My own eyes are blurry with wetness, and I draw my fingers across them.

 

 

I
INVITED
Digger to our delayed Christmas party because—and I told Michael this—Digger and I had been as intimate as two men can be with each other without having sex. Besides that, I knew Digger was alone up here, his family somewhere in Kansas, and he lived by himself in the little trailer park just outside the Junction. It was a dismal place to live because it had been constructed on cheap land with a view of the highway and little else. So, it was three couples—James and Carl, Melissa and Audra, Michael and me—and Digger.

Digger and I had both come out of the hospital within forty-eight hours, both with ugly bruises on the left side of our foreheads. Two fingers on Digger’s right hand were watched closely for frostbite.
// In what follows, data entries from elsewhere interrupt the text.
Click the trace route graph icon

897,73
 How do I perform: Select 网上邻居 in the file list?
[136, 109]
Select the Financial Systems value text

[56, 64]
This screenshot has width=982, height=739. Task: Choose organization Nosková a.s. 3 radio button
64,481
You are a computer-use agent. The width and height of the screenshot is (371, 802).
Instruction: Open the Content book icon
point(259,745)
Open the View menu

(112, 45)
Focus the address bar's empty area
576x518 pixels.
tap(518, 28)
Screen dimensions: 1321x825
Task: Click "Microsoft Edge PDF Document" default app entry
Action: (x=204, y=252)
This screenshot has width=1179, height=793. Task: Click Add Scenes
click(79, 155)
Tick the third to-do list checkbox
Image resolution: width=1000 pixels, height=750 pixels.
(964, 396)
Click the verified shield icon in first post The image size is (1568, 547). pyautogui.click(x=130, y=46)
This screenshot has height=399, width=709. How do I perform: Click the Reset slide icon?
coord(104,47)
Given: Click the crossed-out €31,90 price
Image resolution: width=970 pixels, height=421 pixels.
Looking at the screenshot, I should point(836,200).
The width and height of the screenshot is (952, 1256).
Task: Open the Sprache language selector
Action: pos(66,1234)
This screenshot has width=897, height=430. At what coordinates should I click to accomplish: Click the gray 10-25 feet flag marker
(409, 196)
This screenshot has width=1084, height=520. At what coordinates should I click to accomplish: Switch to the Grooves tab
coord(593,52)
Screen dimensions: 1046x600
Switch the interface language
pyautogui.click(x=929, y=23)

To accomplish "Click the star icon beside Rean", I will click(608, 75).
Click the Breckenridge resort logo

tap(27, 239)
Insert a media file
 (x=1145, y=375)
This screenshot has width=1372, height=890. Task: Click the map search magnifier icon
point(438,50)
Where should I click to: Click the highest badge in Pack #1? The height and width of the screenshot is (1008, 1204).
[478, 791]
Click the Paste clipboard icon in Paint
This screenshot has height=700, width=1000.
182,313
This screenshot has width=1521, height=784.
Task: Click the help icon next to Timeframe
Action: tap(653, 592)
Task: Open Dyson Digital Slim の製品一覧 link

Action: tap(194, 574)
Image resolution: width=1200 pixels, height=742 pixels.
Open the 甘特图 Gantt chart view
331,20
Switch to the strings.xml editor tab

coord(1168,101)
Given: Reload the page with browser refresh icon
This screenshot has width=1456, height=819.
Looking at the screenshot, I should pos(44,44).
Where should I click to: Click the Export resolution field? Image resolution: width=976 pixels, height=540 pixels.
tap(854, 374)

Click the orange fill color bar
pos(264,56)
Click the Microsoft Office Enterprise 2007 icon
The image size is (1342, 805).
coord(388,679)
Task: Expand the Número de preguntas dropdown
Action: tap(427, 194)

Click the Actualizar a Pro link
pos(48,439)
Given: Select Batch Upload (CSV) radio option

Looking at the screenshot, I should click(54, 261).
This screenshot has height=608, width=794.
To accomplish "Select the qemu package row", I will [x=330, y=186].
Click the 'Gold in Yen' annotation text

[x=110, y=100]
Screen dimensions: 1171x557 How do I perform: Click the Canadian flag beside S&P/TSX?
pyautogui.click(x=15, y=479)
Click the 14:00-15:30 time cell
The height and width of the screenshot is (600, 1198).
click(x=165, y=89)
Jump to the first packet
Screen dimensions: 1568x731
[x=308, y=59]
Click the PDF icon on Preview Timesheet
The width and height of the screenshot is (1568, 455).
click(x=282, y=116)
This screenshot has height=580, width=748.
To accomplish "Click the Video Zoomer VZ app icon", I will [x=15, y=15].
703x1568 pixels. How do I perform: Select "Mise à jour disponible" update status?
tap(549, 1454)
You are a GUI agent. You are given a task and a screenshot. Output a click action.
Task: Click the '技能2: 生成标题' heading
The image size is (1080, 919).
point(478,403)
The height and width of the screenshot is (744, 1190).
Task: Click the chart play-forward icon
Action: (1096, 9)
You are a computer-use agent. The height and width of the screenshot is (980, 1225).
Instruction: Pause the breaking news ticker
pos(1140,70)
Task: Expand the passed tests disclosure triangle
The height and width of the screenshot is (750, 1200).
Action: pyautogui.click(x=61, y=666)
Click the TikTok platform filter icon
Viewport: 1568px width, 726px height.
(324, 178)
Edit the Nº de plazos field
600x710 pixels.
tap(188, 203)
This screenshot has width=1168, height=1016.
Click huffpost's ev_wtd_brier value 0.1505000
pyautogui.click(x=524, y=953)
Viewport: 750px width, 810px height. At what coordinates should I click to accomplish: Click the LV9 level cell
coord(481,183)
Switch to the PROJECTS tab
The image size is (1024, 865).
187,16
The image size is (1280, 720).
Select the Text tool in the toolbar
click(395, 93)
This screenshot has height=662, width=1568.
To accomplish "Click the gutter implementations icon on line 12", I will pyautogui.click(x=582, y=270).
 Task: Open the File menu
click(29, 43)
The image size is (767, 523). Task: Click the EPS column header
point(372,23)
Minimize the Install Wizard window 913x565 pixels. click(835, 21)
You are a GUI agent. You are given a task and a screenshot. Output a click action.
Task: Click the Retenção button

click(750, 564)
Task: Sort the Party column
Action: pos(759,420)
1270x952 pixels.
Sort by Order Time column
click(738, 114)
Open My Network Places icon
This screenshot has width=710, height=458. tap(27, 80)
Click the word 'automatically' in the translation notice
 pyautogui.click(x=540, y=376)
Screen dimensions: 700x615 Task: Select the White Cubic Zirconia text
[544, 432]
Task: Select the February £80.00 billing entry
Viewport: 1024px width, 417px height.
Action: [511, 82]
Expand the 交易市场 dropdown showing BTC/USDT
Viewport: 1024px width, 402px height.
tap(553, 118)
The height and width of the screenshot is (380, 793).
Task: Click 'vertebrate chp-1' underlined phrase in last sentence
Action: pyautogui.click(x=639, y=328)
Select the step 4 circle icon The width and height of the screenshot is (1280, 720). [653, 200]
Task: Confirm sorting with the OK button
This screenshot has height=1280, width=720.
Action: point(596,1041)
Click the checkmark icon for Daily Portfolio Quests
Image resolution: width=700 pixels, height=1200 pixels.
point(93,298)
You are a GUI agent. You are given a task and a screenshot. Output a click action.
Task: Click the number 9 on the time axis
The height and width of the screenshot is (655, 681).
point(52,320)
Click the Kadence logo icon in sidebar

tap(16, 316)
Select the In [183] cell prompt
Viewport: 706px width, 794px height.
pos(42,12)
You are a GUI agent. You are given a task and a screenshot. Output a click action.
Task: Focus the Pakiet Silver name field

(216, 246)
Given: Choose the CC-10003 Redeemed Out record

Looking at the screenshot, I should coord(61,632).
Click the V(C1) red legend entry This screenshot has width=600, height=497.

The color came back in those fingers, and except for the trauma of the experience itself, he and I were fine, though we both continued to have headaches of decreasing intensity.

I think Digger was somewhat intimidated at first by the casualness with which we all interacted with one another. I don’t know if he’d ever experienced same-sex couples just being themselves, but he soon eased into the situation, even telling us about his frustrated sex life, admitting, “You know, a trailer park is not the best place to meet women.”

We had a nice time. Michael had made gifts, all wood-sculpted figures, each different—a bear, elk, mule deer, owl. He’d not had time to make one for Digger and instead gave him an acrylic painting on tile of a naked boy riding a horse.

“Wow,” Digger had said when he saw it.

Michael then told me my gift would come later.

 

 

I
STOKE
the fire with Douglas fir logs cut from our property and now dried for two seasons; it burns well, bright and hot.

Michael brings two glasses and a bottle of wine from the kitchen, and sits on the rug as I pull the grate across the fire and join him. “It was a nice party,” Michael says as he pours the wine. “Digger was fun. He’s so… naive, I guess is the right word.”

I take the glass Michael holds out to me. “Yes, he is. And it was a great party. Your gifts were perfect. I’ve never seen the painting you gave Digger.”

“I did it last year.”

“Any symbolism to it?”

He smiles. “Oh, innocence, I guess.”

I nod. “Naive, innocent…. That’s Digger for sure.”

Michael smiles, then sips his wine. “Do you want your present?”

I shake my head. “Not necessary. I’ve got all the gifts I need. Right here. Right now.”

“I know. But,” he says, standing, “it means something. What I made means something.”

I watch his face as he says this, and I see in his expression sadness, or maybe confusion. “Sure,” I say as he turns and walks to the bedroom.

He returns with what is clearly a painting, larger than the ones he usually creates. He keeps the back of it turned toward me as he sits, resting the bottom of the painting on the rug. He sighs and turns the front of the painting toward me.

It depicts two men from a viewpoint below them. One man lies on his back, his head turned to the right. The other man lies facedown atop the other, his head turned to his right. Above the men is what looks like a black cross hovering over them, but it is not a cross, as it is thicker, more rounded on the edges. At the top left, there is a small figure standing a distance from the men, looking directly at them. His hair is long and gray and is obviously being blown by a fierce wind.